In Equation (31), η_d and η_e represent the charging and discharging efficiencies, respectively. When P_NL(t) < 0, the ESS operates in discharging mode, whereas P_NL(t) > 0 indicates charging mode.

The rated powers P_HN, P_BN, and P_FN must satisfy the discharge power constraint defined in (32)

$$\left\{\begin{array}{l}{P}_{\mathrm{HN}}=\max \left(\left|P_{\mathrm{H}}\left(t\right)\right|\right)\\ P_{\mathrm{BN}}=\max \left(\left|P_{\mathrm{B}}\left(t\right)\right|\right)\\ P_{\mathrm{CN}}=\max \left(\left|P_{\mathrm{C}}\left(t\right)\right|\right)\end{array}\right.$$

(32)

(2)

SOC and capacity constraints of energy storage systems

To ensure safe operation, the SOC of both the BESS and FESS should be maintained within specified lower and upper bounds, given by

$$SO{C}_{\min }\le SO{C}_{\mathrm{H}}\le SO{C}_{\max }$$

(33)

In Equation (33), SOC_H represents the state of charge of the HESS, SOC_min is the lower SOC limit, and SOC_max is the upper SOC limit.

Once the charging and discharging power profiles are determined from (30) to (32), the residual capacity of the storage system at each sampling instance can be computed.
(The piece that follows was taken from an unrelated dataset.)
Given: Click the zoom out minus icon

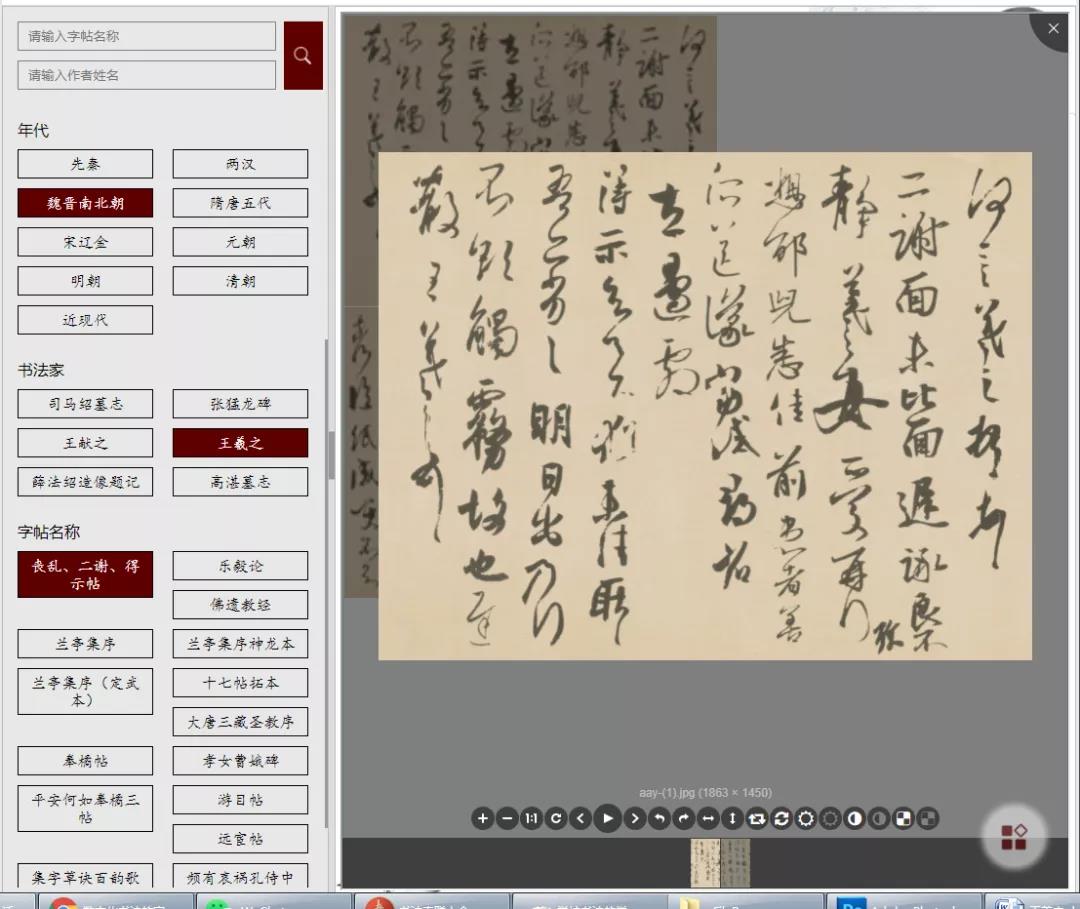Looking at the screenshot, I should coord(507,819).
Given an initial capacity E_H0, the capacity at time t is

$$E_{\mathrm{H}}\left(t\right)=E_{\mathrm{H}0}+{\displaystyle \sum }_{t=1}^k{P}_{\mathrm{H}}\left(t\right)\Delta t$$

(34)

In Equation (34), E_H0(t) denotes the accumulated energy of the HESS at time t, E_H0 is its initial energy capacity, and Δt is the sampling interval.
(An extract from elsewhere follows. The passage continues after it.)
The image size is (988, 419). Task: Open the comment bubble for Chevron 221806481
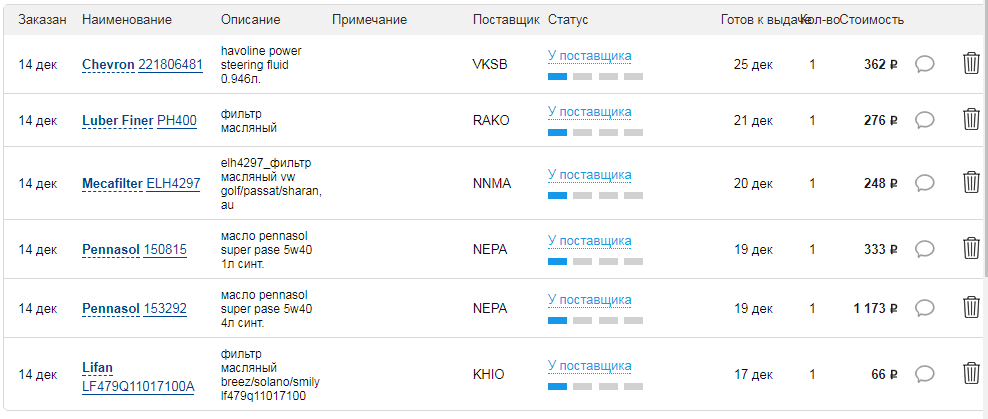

By considering the SOC range specified in Equation (33), the rated capacity E_HN of the HESS can be determined as

$$E_{\mathrm{HN}}=E_{\mathrm{BN}}+E_{\mathrm{CN}}$$

(35)

While

$$\left\{\begin{array}{l}{E}_{\mathrm{HN}}={\displaystyle \frac{\max \left(\left|E_{\mathrm{H}}\left(t\right)\right|\right)-\min \left(\left|E_{\mathrm{H}}\left(t\right)\right|\right)}{SO{C}_{max}-SO{C}_{min}}}\\ E_{\mathrm{BN}}={\displaystyle \frac{\max \left(\left|E_{\mathrm{B}}\left(t\right)\right|\right)-\min \left(\left|E_{\mathrm{B}}\left(t\right)\right|\right)}{SO{C}_{max}-SO{C}_{min}}}\\ E_{F\mathrm{N}}={\displaystyle \frac{\max \left(\left|E_{\mathrm{C}}\left(t\right)\right|\right)-min\left(\left|E_{\mathrm{C}}\left(t\right)\right|\right)}{SO{C}_{\max }-SO{C}_{\min }}}\end{array}\right.$$

(36)

In Equation (36), E_BN and E_FN represent the rated capacities of the BESS and FESS, respectively. E_B(t) and E_F(t)denote the capacities of the BESS and FESS at time t.

4. Case Study

4.1. Fundamental Parameters

The total installed capacity of conventional generation units (thermal and hydropower) and renewable generation units (wind and photovoltaic) in a coastal city in China is 6000 MW, of which renewable generation (wind and photovoltaic) accounts for 3500 MW. Within the same offshore area, a “wind–PV co-located” plant has an installed capacity of 150 MW—including 100 MW from the offshore wind farm and 50 MW from the offshore photovoltaic farm. In this study, the actual operating power output in 2024 from the 150 MW offshore “wind–PV co-located” plant is analyzed, with a hybrid energy storage system configured by combining electrochemical energy storage and flywheel energy storage. The capacities and relevant technical parameters of the electrochemical and flywheel energy storage systems are listed in

Table 3. Economical parameters of electrochemical and flywheel energy storage systems.

Parameter	BESS	FESS
Unit Power Cost (CNY/kW)	2600	1000
Unit Energy Capacity Cost (CNY/kWh)	630	5000
Power Replacement Cost (CNY/kW)	2000	800
Energy Capacity Replacement Cost (CNY/kWh)	600	4000
Power O&M Cost (CNY/kW)	0	0
Energy O&M Cost (CNY/kWh)	0.02	0.01
Power Disposal Cost (CNY/kW)	208	40
Energy Disposal Cost (CNY/kWh)	50	200
Charge/Discharge Efficiency (%)	80	95
SOC Operating Range	0.2–0.8	0.1–0.9
Residual Value Ratio (%)	10	10

. The economic parameters adopted in this study are based on comprehensive research of China’s energy storage market. The battery energy storage costs were integrated from large-scale project bidding prices and reference data from design institutes, while the flywheel energy storage costs were derived from quotations for megawatt-scale solutions provided by domestic suppliers.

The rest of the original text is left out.